Alguna vez, Leopoldo Marechal confesó que, así como Adán Buenosayres era "una historia de hombres para hombres", El Banquete de Severo Arcángelo era una historia dirigida no a los niños en tránsito hacia la madurez sino a los hombres en tránsito hacia la infancia: un libro que propone "una salida" del laberinto de la existencia, enmascarado en los cánones casi mágicos de la novela de aventuras.
Lisandro Farías es el relator de los preparativos y entretelones de un banquete pantagruélico, organizado por un maquiavélico anfitrión sin escrúpulos.
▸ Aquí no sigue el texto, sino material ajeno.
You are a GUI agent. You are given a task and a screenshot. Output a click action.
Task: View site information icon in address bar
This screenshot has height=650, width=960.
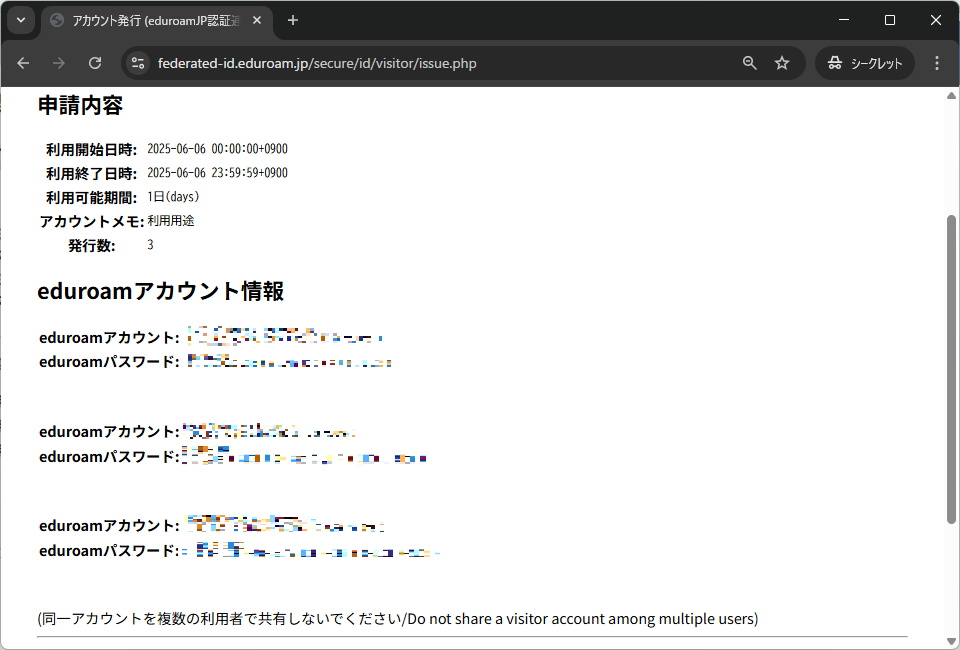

El número de invitados, el lugar geográfico donde sucederá, las infinitas peripecias de organizadores y aspirantes a convidados son tan enigmáticos que hacen de ese banquete un rito digno de una secta iniciática, donde se mezclan elementos de la alquimia, la Cábala, el esoterismo y el cristianismo místico con un humorismo angélico e irresistible, que lleva al lector a determinar por sí mismo si creer a pie juntillas al narrador o desconfiar de las trampas que le tiende a cada paso.
En suma, El Banquete de Severo Arcángelo es un camino hacia la verdad poblado de marchas y contramarchas, por momentos lírico, por momentos hilarante o terrorífico, pero siempre imbuido de la fascinante concepción de la naturaleza humana que hizo de Marechal uno de los protagonistas fundamentales de la literatura argentina.
MARECHAL LEOPOLDO
Leopoldo Marechal nació en Buenos Aires el 11 de junio de 1900 y falleció en la misma ciudad el 26 de junio de 1970. Fue poeta, dramaturgo, novelista y ensayista, además de profesor y bibliotecario. Participó en las revistas literarias de vanguardia de los años veinte y viajó a Europa en varias ocasiones, residiendo en París entre 1929 y 1931. Su obra poética comenzó con Los aguiluchos en 1922 y Días como flechas en 1926. En 1948 publicó Adán Buenosayres, considerada una de las novelas más relevantes de la literatura argentina del siglo XX. Durante el período 1944-1955 ocupó cargos oficiales y su obra quedó relegada por motivos políticos, siendo recuperada décadas después.